- _Work required_: Reproduce every line of the rows below word for word, leaving out the pictures.

※ ※ ※

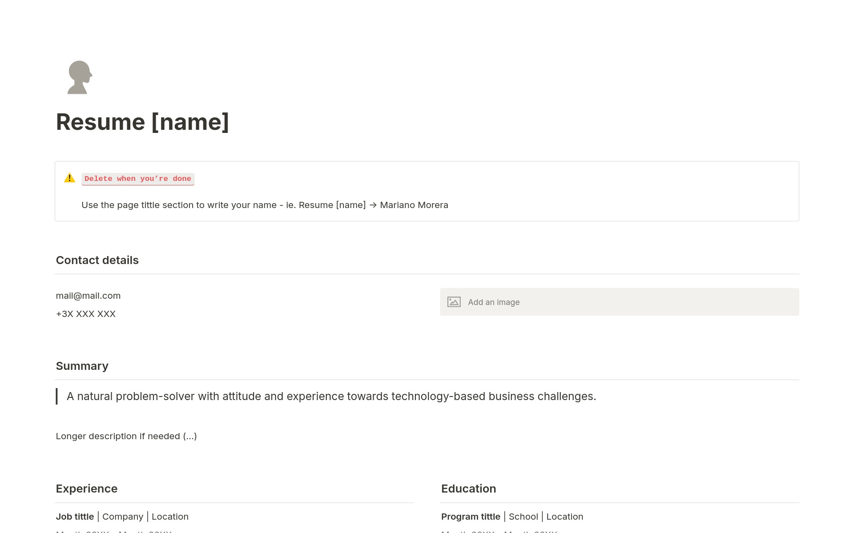
Task: Click the "Resume [name]" page title
Action: [142, 122]
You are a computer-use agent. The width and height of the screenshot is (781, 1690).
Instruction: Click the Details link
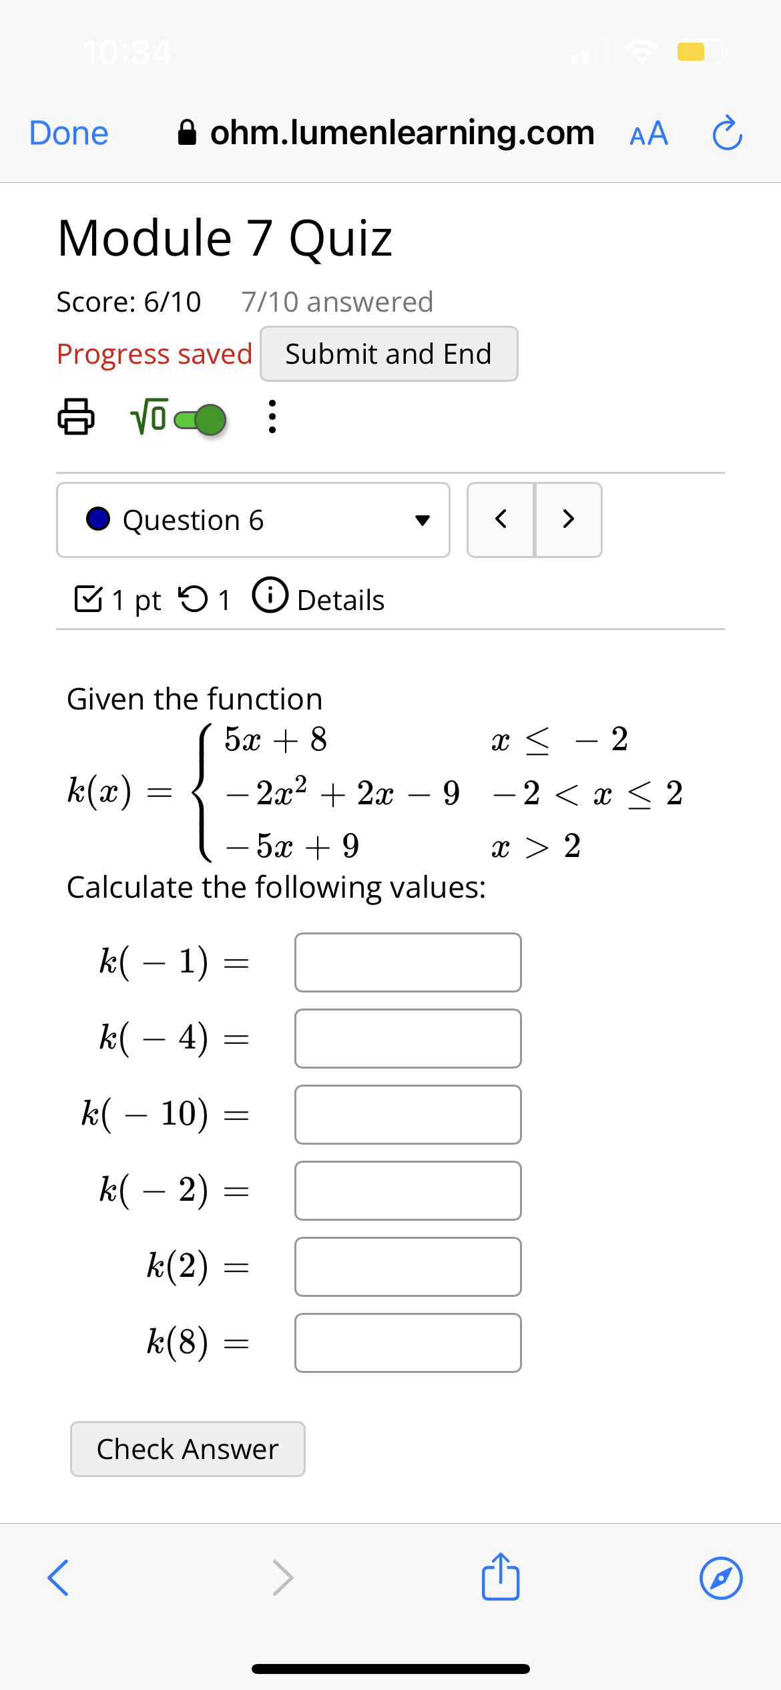tap(339, 599)
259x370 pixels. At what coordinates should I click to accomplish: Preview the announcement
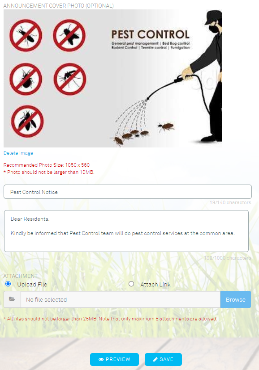coord(114,359)
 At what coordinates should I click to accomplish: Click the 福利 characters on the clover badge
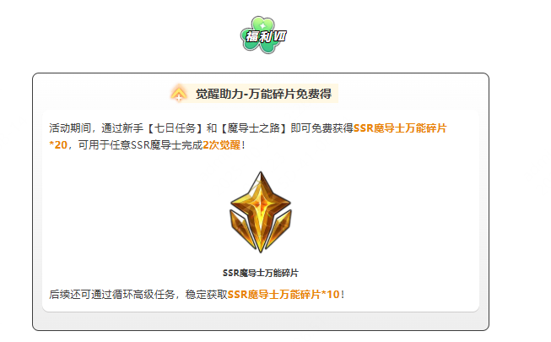pyautogui.click(x=258, y=36)
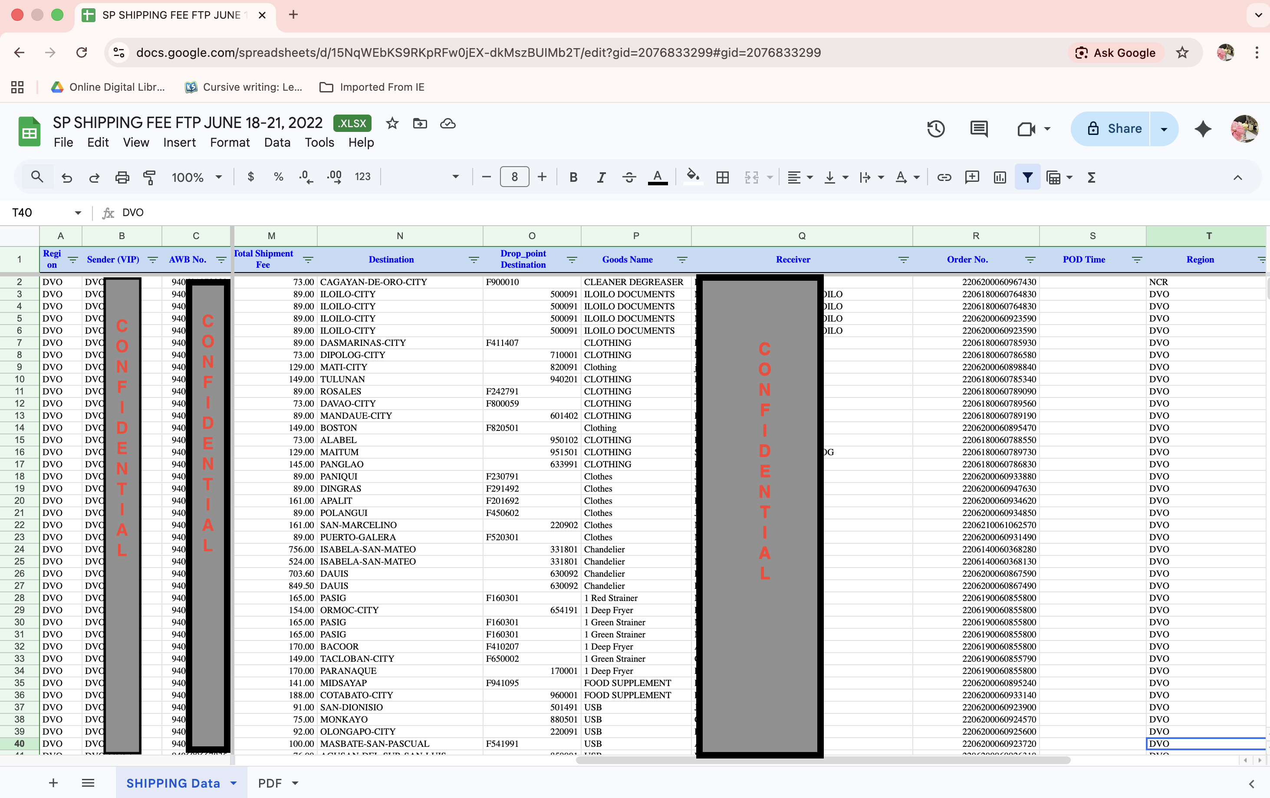The image size is (1270, 798).
Task: Click the Ask Google button
Action: 1116,53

※ ※ ※

- _Solution to this exercise_:
Task: Click the "Resume [name]" page title
Action: [142, 122]
You are a computer-use agent. The width and height of the screenshot is (781, 1690).
Instruction: Click the Details link
tap(339, 599)
259x370 pixels. At what coordinates should I click to accomplish: Preview the announcement
coord(114,359)
 At what coordinates should I click to accomplish: Click the 福利 characters on the clover badge
pyautogui.click(x=258, y=36)
The image size is (1270, 798).
Task: Click the Ask Google button
Action: 1116,53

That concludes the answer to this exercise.